『終身保険』を第2の退職金にする方法
2021年3月6日
こんにちは。
投資信託クリニックの カン・チュンド です。
わたしがまだ20代の頃、
母がわたしのために第一生命で「終身保険」に入ってくれていました。
FPの勉強をし始めて、
「これは必要ない」ということで保険は解約したのですが、
「もしもあのまま入り続けていたら・・」と考えることがあります。
まずは、貯蓄性の部分にフォーカスしてみましょう。
終身保険では自分が支払う保険料の相当部分を
自分で積み立てていくわけですが、
保険料の払い込み満了ぐらいにならないと、
自分で積み立てた金額(払い出されて戻ってくるお金)が、
保険料総額を上回らなかったりします。
ヘンな商品です。
(かなり不利で、変則的な貯蓄ですね。
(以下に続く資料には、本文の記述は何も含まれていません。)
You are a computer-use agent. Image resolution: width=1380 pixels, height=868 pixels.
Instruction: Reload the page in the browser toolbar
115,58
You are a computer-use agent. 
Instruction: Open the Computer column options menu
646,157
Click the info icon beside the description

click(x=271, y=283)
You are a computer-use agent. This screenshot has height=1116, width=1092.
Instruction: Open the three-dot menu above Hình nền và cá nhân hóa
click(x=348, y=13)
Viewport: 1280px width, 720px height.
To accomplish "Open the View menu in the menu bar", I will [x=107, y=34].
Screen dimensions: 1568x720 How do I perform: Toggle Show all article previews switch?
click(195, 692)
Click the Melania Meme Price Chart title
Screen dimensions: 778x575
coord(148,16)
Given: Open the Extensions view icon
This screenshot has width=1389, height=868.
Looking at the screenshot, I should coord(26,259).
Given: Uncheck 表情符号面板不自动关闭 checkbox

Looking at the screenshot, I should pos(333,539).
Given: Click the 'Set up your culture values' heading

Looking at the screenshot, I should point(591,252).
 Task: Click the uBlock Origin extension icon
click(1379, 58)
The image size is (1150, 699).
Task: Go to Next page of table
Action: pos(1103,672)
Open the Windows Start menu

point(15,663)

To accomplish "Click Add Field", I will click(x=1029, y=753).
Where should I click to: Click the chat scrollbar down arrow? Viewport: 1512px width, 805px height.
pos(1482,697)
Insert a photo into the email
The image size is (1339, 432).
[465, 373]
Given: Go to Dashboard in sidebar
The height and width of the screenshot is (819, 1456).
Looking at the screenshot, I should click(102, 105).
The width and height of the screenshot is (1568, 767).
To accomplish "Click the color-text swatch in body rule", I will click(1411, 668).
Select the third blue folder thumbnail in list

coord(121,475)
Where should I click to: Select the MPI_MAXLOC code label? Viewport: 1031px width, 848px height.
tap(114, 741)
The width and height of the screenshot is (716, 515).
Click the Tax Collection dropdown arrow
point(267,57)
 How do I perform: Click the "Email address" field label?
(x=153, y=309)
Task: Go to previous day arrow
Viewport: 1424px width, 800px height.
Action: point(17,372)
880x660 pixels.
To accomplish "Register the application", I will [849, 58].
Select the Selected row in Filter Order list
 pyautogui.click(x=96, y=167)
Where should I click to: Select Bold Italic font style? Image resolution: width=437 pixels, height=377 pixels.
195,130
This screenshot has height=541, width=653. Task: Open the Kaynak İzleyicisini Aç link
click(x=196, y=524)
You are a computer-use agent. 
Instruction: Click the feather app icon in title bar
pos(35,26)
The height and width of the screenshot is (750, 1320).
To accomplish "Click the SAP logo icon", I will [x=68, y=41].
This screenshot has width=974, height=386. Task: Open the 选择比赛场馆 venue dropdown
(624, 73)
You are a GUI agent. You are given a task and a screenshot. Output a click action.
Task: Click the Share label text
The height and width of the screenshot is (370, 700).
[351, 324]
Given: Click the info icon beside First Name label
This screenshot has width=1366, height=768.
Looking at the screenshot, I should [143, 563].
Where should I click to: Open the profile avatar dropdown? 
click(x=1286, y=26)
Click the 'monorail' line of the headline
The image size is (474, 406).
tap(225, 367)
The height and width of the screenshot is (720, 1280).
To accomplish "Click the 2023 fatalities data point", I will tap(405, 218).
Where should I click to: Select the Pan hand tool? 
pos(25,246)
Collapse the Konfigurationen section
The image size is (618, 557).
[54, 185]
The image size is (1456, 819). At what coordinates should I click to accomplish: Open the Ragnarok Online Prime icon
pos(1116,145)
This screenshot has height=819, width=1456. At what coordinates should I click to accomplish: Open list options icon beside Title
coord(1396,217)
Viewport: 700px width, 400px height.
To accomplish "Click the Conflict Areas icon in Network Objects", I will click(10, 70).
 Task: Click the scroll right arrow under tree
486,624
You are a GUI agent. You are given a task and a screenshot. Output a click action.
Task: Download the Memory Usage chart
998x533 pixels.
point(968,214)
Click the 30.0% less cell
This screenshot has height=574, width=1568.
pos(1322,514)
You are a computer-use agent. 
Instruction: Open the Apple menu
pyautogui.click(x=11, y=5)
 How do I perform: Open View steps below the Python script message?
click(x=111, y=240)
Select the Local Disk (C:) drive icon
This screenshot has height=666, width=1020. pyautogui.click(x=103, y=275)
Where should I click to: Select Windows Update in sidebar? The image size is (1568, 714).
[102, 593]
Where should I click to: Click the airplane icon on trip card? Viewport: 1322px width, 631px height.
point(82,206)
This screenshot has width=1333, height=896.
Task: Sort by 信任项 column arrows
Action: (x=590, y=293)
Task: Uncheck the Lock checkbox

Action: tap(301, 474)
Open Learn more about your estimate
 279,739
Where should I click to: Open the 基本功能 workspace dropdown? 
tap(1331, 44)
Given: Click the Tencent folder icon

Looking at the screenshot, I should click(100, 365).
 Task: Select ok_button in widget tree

)
もちろん若いあなたなら、
このような『終身保険』は解約するなり、払い済みにするなりして、毎月払っている保険料分を、純粋に貯蓄や投資に回したほうが合理的です。
仮にあなたが今、58歳だとしましょう。
30歳のときに加入した『終身保険』の保険料払い込み満了は「60歳」とします。
(死亡保障額は1000万円です)
「今までよく払い続けてきたなぁ・・」と
あなたは少し感慨深かったりするかもしれませんが、
死亡保障の1000万円という数字に
(くれぐれも)惑わされないようにしましょう。
これってあなたが亡くなったら、
死亡保険金として1000万円が出ますよというもの。
念のため確認・・)今、58歳ですよね?
死亡保険金の受取人は「パートナー」ですか?
それとも「お父様」ですか?「お母様」ですか?
それらの人はそもそも、その死亡保険金を『必要』とされていますか・・?← ココ、大事。
58歳のあなたですから
すでにそれなりのご資産もあるはずです。
今、あなたに万一のことがあれば、
(パートナーがいる人は)
パートナーにそれ(資産)を遺せるわけです。
ですよね?)
何十年と自分で保険料を払い続けて積み上げてきたそのお金を、
自分が生きているうちに自由に使えないというのは、よく考えてみると「ちょっとおかしなこと」だと思いませんか?
狭義でいうところの
【必要・死亡保障額】とは?
あなたの子どもさんが
経済的に自立するまでの間に必要なお金を万一に備えて用立てるためのモノ。
これがコアな死亡保障額です。
でも、もう58歳ですから、
35歳のときのお子さんでも23歳になりますよ。
子どもさんへの『責任』という意味での死亡保障は、もう必要ありません。
よく言いますよね、
終身保険はお葬式代の代わりになるって。
でも、よく考えてみますと、
万一の場合、
今現にある「ご資産」の中からお葬式代は払えますよね?
(別途、葬式代の準備は必要ないのでは?)
これ(死亡保険金)はパートナーへの愛情なんですよ!」
あっ、失礼。。
崇高なお気持ちの表れなのですね。
でも、ここは少し深呼吸して考えてみましょう。
これからの10年(58歳~68歳)で
あなたが亡くなる確率と、
あなたが80代、90代?で亡くなる確率と、
どちらが高いと思いますか?
おそらく「後者」ではないでしょうか。
あなたが死んではじめてもらえるお金です。
ということは、
あなたが長生きすればするほど、
パートナーもずいぶん年を重ねたときに『死亡保険金』を受け取ることになります。
・・・(もらうにしても)遅すぎませんか?
パートナー 88歳で死亡保険金を受領
1000万円というお金を、
生かしきれない可能性すらあります。
(余談になりますが、米国、英国などでは、
生前に生命保険契約を第三者に売却することが可能です。これを「ライフセトルメント」と呼びます。)
今年58歳になるあなたなら、
60歳、あるいは65歳くらいになったら、
払い戻されたお金(解約返戻金)を元気なうちに『使う』ことをお勧めします。
第2の「退職金」みたいに扱ってよいのです。
払い戻されたお金は、
あなた自身とパートナーのために楽しく使えるときに使うべきなのです。。
もちろん、
65歳時に保険を解約すれば、
戻ってくるお金は1000万円より少ないです。
画像元:ライフネット生命
が、それがたとえ880万円だとしても、
65歳時点で
そのお金を
『自由』に扱えるほうが、
(例えば配偶者が88歳時点で遺す1000万円より)より価値があるとわたしは考えます。
「時間」と「お金」はトレードオフなのです・・。